**Exercise:** For this exercise, restate the data below with no change at all.
- Opening Delimiter -
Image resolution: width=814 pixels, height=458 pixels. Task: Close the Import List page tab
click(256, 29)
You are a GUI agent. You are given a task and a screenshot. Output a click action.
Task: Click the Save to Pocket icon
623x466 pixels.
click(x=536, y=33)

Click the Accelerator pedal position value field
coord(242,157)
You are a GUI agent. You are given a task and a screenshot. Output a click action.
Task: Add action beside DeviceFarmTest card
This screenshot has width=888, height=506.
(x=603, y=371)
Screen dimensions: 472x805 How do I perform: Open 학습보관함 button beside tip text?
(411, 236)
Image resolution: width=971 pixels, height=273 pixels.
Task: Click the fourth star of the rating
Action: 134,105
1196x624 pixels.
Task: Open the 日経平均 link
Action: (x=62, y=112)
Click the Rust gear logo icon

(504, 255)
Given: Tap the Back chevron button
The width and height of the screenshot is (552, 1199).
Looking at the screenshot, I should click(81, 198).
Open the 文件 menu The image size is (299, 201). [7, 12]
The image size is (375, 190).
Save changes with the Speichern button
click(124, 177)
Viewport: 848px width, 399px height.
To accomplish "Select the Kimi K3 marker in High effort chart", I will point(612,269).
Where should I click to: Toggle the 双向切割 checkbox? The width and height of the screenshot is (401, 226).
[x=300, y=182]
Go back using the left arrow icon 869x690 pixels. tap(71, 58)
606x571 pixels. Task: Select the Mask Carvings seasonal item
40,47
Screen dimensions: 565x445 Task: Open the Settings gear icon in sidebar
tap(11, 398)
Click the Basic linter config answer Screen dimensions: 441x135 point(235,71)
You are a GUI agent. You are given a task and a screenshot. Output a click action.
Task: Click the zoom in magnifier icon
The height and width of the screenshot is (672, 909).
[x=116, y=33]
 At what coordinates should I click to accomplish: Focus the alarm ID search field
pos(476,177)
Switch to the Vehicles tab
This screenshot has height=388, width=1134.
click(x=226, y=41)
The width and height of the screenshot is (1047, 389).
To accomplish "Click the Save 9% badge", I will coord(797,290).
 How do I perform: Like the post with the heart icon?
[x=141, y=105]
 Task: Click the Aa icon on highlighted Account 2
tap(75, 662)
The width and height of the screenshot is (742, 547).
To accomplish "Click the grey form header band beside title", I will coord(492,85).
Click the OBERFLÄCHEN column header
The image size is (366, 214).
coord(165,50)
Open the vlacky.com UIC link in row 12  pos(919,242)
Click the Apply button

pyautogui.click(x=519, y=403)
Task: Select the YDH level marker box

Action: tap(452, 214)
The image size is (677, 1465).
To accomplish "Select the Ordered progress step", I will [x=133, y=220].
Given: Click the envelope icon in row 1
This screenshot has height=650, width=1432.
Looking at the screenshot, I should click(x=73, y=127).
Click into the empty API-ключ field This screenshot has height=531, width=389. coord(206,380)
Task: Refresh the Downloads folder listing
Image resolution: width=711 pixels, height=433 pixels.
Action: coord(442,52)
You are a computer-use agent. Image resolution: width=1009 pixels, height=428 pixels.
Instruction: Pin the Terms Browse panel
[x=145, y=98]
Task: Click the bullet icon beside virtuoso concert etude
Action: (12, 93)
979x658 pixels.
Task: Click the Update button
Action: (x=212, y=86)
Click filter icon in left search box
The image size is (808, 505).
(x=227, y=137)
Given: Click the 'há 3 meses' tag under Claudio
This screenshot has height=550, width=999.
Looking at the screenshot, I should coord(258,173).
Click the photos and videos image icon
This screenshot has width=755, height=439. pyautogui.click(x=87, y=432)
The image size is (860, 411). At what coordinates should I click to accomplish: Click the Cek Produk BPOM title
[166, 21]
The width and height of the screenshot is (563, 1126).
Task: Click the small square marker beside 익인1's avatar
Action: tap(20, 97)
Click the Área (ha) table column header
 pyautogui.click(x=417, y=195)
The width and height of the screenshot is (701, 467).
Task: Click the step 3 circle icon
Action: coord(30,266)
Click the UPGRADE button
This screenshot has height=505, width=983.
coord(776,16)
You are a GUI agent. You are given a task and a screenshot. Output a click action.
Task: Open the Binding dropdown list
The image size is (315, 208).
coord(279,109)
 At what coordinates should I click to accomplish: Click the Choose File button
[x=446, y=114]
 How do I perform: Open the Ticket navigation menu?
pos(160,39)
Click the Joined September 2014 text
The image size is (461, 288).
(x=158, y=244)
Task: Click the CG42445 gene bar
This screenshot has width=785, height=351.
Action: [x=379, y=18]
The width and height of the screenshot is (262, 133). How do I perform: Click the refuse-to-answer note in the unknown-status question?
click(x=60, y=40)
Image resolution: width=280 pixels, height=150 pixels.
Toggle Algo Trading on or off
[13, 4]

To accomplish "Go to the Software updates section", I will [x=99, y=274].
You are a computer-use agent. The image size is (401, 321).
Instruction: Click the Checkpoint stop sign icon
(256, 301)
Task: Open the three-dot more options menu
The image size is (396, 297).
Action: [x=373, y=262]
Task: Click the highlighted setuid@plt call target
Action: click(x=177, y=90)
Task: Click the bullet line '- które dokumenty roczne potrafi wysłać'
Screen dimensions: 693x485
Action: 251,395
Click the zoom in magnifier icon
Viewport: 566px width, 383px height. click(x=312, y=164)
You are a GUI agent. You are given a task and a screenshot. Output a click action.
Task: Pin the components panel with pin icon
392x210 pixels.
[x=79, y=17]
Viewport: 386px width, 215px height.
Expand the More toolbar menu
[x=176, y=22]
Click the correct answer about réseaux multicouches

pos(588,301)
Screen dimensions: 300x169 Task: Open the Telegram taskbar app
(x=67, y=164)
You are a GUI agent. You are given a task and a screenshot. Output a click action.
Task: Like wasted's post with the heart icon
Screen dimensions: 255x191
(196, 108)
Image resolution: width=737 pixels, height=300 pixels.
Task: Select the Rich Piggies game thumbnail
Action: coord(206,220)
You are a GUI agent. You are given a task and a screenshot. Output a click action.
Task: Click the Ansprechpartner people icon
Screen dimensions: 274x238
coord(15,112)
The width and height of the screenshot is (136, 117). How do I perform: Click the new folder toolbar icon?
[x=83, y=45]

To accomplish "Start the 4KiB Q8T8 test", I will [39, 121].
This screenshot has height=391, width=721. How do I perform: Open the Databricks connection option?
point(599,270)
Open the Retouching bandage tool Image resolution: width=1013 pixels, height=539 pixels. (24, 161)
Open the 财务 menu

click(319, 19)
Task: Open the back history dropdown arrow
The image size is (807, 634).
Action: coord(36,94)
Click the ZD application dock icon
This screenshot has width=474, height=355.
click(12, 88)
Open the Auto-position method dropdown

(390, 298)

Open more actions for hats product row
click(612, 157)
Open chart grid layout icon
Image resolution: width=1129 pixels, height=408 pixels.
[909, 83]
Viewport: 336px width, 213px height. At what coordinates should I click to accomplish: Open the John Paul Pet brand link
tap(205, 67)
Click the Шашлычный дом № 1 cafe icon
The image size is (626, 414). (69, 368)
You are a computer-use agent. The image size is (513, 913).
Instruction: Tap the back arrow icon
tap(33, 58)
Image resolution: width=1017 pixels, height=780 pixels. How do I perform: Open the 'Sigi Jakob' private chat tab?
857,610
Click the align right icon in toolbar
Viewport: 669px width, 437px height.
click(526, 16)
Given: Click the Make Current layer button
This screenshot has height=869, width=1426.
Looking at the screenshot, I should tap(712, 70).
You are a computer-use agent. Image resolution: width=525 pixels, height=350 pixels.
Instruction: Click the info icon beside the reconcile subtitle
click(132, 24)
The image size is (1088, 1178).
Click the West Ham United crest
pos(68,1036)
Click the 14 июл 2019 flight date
- Closing Delimiter -
**Response area:**
Image resolution: width=814 pixels, height=458 pixels. Task: Close the Import List page tab
click(256, 29)
You are a GUI agent. You are given a task and a screenshot. Output a click action.
Task: Click the Save to Pocket icon
623x466 pixels.
click(x=536, y=33)

Click the Accelerator pedal position value field
coord(242,157)
You are a GUI agent. You are given a task and a screenshot. Output a click action.
Task: Add action beside DeviceFarmTest card
This screenshot has width=888, height=506.
(x=603, y=371)
Screen dimensions: 472x805 How do I perform: Open 학습보관함 button beside tip text?
(411, 236)
Image resolution: width=971 pixels, height=273 pixels.
Task: Click the fourth star of the rating
Action: 134,105
1196x624 pixels.
Task: Open the 日経平均 link
Action: (x=62, y=112)
Click the Rust gear logo icon

(504, 255)
Given: Tap the Back chevron button
The width and height of the screenshot is (552, 1199).
Looking at the screenshot, I should click(81, 198).
Open the 文件 menu The image size is (299, 201). [7, 12]
The image size is (375, 190).
Save changes with the Speichern button
click(124, 177)
Viewport: 848px width, 399px height.
To accomplish "Select the Kimi K3 marker in High effort chart", I will point(612,269).
Where should I click to: Toggle the 双向切割 checkbox? The width and height of the screenshot is (401, 226).
[x=300, y=182]
Go back using the left arrow icon 869x690 pixels. tap(71, 58)
606x571 pixels. Task: Select the Mask Carvings seasonal item
40,47
Screen dimensions: 565x445 Task: Open the Settings gear icon in sidebar
tap(11, 398)
Click the Basic linter config answer Screen dimensions: 441x135 point(235,71)
You are a GUI agent. You are given a task and a screenshot. Output a click action.
Task: Click the zoom in magnifier icon
The height and width of the screenshot is (672, 909).
[x=116, y=33]
 At what coordinates should I click to accomplish: Focus the alarm ID search field
pos(476,177)
Switch to the Vehicles tab
This screenshot has height=388, width=1134.
click(x=226, y=41)
The width and height of the screenshot is (1047, 389).
To accomplish "Click the Save 9% badge", I will coord(797,290).
 How do I perform: Like the post with the heart icon?
[x=141, y=105]
 Task: Click the Aa icon on highlighted Account 2
tap(75, 662)
The width and height of the screenshot is (742, 547).
To accomplish "Click the grey form header band beside title", I will coord(492,85).
Click the OBERFLÄCHEN column header
The image size is (366, 214).
coord(165,50)
Open the vlacky.com UIC link in row 12  pos(919,242)
Click the Apply button

pyautogui.click(x=519, y=403)
Task: Select the YDH level marker box

Action: tap(452, 214)
The image size is (677, 1465).
To accomplish "Select the Ordered progress step", I will [x=133, y=220].
Given: Click the envelope icon in row 1
This screenshot has height=650, width=1432.
Looking at the screenshot, I should click(x=73, y=127).
Click into the empty API-ключ field This screenshot has height=531, width=389. coord(206,380)
Task: Refresh the Downloads folder listing
Image resolution: width=711 pixels, height=433 pixels.
Action: coord(442,52)
You are a computer-use agent. Image resolution: width=1009 pixels, height=428 pixels.
Instruction: Pin the Terms Browse panel
[x=145, y=98]
Task: Click the bullet icon beside virtuoso concert etude
Action: (12, 93)
979x658 pixels.
Task: Click the Update button
Action: (x=212, y=86)
Click filter icon in left search box
The image size is (808, 505).
(x=227, y=137)
Given: Click the 'há 3 meses' tag under Claudio
This screenshot has height=550, width=999.
Looking at the screenshot, I should coord(258,173).
Click the photos and videos image icon
This screenshot has width=755, height=439. pyautogui.click(x=87, y=432)
The image size is (860, 411). At what coordinates should I click to accomplish: Click the Cek Produk BPOM title
[166, 21]
The width and height of the screenshot is (563, 1126).
Task: Click the small square marker beside 익인1's avatar
Action: tap(20, 97)
Click the Área (ha) table column header
 pyautogui.click(x=417, y=195)
The width and height of the screenshot is (701, 467).
Task: Click the step 3 circle icon
Action: coord(30,266)
Click the UPGRADE button
This screenshot has height=505, width=983.
coord(776,16)
You are a GUI agent. You are given a task and a screenshot. Output a click action.
Task: Open the Binding dropdown list
The image size is (315, 208).
coord(279,109)
 At what coordinates should I click to accomplish: Click the Choose File button
[x=446, y=114]
 How do I perform: Open the Ticket navigation menu?
pos(160,39)
Click the Joined September 2014 text
The image size is (461, 288).
(x=158, y=244)
Task: Click the CG42445 gene bar
This screenshot has width=785, height=351.
Action: [x=379, y=18]
The width and height of the screenshot is (262, 133). How do I perform: Click the refuse-to-answer note in the unknown-status question?
click(x=60, y=40)
Image resolution: width=280 pixels, height=150 pixels.
Toggle Algo Trading on or off
[13, 4]

To accomplish "Go to the Software updates section", I will [x=99, y=274].
You are a computer-use agent. The image size is (401, 321).
Instruction: Click the Checkpoint stop sign icon
(256, 301)
Task: Open the three-dot more options menu
The image size is (396, 297).
Action: [x=373, y=262]
Task: Click the highlighted setuid@plt call target
Action: click(x=177, y=90)
Task: Click the bullet line '- które dokumenty roczne potrafi wysłać'
Screen dimensions: 693x485
Action: 251,395
Click the zoom in magnifier icon
Viewport: 566px width, 383px height. click(x=312, y=164)
You are a GUI agent. You are given a task and a screenshot. Output a click action.
Task: Pin the components panel with pin icon
392x210 pixels.
[x=79, y=17]
Viewport: 386px width, 215px height.
Expand the More toolbar menu
[x=176, y=22]
Click the correct answer about réseaux multicouches

pos(588,301)
Screen dimensions: 300x169 Task: Open the Telegram taskbar app
(x=67, y=164)
You are a GUI agent. You are given a task and a screenshot. Output a click action.
Task: Like wasted's post with the heart icon
Screen dimensions: 255x191
(196, 108)
Image resolution: width=737 pixels, height=300 pixels.
Task: Select the Rich Piggies game thumbnail
Action: coord(206,220)
You are a GUI agent. You are given a task and a screenshot. Output a click action.
Task: Click the Ansprechpartner people icon
Screen dimensions: 274x238
coord(15,112)
The width and height of the screenshot is (136, 117). How do I perform: Click the new folder toolbar icon?
[x=83, y=45]

To accomplish "Start the 4KiB Q8T8 test", I will [39, 121].
This screenshot has height=391, width=721. How do I perform: Open the Databricks connection option?
point(599,270)
Open the Retouching bandage tool Image resolution: width=1013 pixels, height=539 pixels. (24, 161)
Open the 财务 menu

click(319, 19)
Task: Open the back history dropdown arrow
The image size is (807, 634).
Action: coord(36,94)
Click the ZD application dock icon
This screenshot has width=474, height=355.
click(12, 88)
Open the Auto-position method dropdown

(390, 298)

Open more actions for hats product row
click(612, 157)
Open chart grid layout icon
Image resolution: width=1129 pixels, height=408 pixels.
[909, 83]
Viewport: 336px width, 213px height. At what coordinates should I click to accomplish: Open the John Paul Pet brand link
tap(205, 67)
Click the Шашлычный дом № 1 cafe icon
The image size is (626, 414). (69, 368)
You are a computer-use agent. The image size is (513, 913).
Instruction: Tap the back arrow icon
tap(33, 58)
Image resolution: width=1017 pixels, height=780 pixels. How do I perform: Open the 'Sigi Jakob' private chat tab?
857,610
Click the align right icon in toolbar
Viewport: 669px width, 437px height.
click(526, 16)
Given: Click the Make Current layer button
This screenshot has height=869, width=1426.
Looking at the screenshot, I should tap(712, 70).
You are a computer-use agent. Image resolution: width=525 pixels, height=350 pixels.
Instruction: Click the info icon beside the reconcile subtitle
click(132, 24)
The image size is (1088, 1178).
Click the West Ham United crest
pos(68,1036)
Click the 14 июл 2019 flight date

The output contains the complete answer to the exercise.